Am J Perinatol 2020; 37(07): 659-665
DOI: 10.1055/s-0039-3400448
SMFM Fellowship Series Article
Thieme Medical Publishers 333 Seventh Avenue, New York, NY 10001, USA.

The Effect of Intramuscular 17α-Hydroxyprogesterone in Women Screened for Shortened Cervical Length

S. Lindsay Wood
1  Division of Maternal-Fetal Medicine, Department of Obstetrics and Gynecology, University of Alabama at Birmingham, Birmingham, Alabama
,
Bria N. Williams
2  The University of Alabama at Birmingham School of Medicine, Birmingham, Alabama
,
Jeff M. Szychowski
1  Division of Maternal-Fetal Medicine, Department of Obstetrics and Gynecology, University of Alabama at Birmingham, Birmingham, Alabama
,
John Owen
1  Division of Maternal-Fetal Medicine, Department of Obstetrics and Gynecology, University of Alabama at Birmingham, Birmingham, Alabama
› Author Affiliations
Funding None.
Further Information

Publication History

17 May 2019

14 October 2019

Publication Date:
22 November 2019 (online)

Abstract

Objective This article assesses the effect of weekly intramuscular 17α-hydroxyprogesterone caproate (17P) on midtrimester cervical length (CL) in patients with prior spontaneous preterm birth.

Study Design Retrospective cohort study of all singletons that underwent CL screening at a single institution from 2011 to 2016. The timing of 17P exposure was assessed. The primary outcome was shortest midtrimester CL. Secondary outcomes included gestational age at delivery, rate of short cervix, cerclage, preterm labor admission, and preterm premature rupture of the membranes (PROM). Multivariable regression analysis was used to model the relationship between 17P exposure and shortest CL, controlling for selected covariates.
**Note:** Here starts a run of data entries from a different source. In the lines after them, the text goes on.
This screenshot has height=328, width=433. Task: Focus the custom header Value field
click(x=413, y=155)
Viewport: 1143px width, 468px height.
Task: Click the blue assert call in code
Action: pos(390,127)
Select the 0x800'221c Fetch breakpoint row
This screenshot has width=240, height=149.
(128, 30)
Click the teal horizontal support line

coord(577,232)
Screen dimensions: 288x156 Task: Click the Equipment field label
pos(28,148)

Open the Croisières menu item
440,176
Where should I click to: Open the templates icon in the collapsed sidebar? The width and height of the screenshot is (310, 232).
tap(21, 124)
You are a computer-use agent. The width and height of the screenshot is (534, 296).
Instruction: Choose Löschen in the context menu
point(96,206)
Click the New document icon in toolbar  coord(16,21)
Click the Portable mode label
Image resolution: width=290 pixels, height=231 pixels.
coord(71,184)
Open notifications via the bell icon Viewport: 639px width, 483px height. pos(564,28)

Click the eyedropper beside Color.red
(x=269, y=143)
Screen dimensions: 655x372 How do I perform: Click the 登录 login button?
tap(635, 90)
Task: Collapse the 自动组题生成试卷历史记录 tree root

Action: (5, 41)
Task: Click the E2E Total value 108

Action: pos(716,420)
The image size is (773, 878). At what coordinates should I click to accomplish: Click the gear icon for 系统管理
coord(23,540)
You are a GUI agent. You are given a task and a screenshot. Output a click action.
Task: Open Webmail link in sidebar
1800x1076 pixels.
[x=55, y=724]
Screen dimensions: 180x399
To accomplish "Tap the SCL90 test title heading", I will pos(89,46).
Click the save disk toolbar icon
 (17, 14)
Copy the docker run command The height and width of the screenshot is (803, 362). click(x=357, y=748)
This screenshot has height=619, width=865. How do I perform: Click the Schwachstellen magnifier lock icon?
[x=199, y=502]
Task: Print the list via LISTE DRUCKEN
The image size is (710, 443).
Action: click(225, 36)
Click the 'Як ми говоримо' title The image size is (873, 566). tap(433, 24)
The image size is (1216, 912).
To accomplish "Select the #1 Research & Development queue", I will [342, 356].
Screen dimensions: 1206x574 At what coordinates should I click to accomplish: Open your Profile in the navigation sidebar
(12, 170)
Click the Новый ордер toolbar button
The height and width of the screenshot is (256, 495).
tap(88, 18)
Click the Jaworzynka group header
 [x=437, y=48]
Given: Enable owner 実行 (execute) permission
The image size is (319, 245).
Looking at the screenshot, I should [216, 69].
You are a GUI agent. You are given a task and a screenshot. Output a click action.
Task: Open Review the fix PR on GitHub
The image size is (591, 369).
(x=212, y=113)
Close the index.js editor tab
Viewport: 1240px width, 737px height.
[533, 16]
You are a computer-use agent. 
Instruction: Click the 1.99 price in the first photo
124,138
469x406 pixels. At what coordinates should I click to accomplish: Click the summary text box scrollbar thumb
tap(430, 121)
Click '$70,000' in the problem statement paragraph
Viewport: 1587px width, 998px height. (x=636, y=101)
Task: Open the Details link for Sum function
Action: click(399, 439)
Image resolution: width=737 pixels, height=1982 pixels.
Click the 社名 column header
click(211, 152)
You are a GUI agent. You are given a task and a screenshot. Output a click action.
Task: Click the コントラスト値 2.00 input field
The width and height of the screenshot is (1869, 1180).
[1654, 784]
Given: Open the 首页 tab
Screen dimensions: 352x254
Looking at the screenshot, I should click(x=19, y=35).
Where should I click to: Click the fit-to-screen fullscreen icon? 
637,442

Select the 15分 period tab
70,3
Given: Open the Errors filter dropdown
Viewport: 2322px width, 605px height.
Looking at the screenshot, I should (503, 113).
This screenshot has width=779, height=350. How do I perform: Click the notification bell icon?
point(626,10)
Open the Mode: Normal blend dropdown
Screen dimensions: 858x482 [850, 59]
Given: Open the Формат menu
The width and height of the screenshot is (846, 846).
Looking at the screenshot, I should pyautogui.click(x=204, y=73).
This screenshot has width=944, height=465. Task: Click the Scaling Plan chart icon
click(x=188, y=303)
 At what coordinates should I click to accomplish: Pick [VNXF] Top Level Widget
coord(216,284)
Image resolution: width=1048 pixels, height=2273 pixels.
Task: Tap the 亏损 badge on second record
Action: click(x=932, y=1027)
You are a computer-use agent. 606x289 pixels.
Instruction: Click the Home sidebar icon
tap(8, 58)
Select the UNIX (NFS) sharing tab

Results Of 409 women who underwent screening, 211 received and 198 did not receive 17P prior to the last CL. Rates of short cervix and cerclage were similar between groups. After adjusting for covariates, the shortest CL was significantly shorter in the 17P group. In a secondary analysis, those who received any 17P (n = 293) versus those who did not (n = 116) had higher rates of preterm PROM, preterm labor admission, and cerclage. After controlling for covariates, gestational age at delivery was significantly lower in those receiving 17P.

Conclusion In high-risk patients undergoing CL screening for ultrasound-indicated cerclage, 17P did not prevent midtrimester cervical shortening or prolong gestation.

Note

This study was presented in part at the 2017 American College of Obstetricians and Gynecologists Annual Clinical and Scientific Meeting, San Diego, CA, May 6–9, 2017.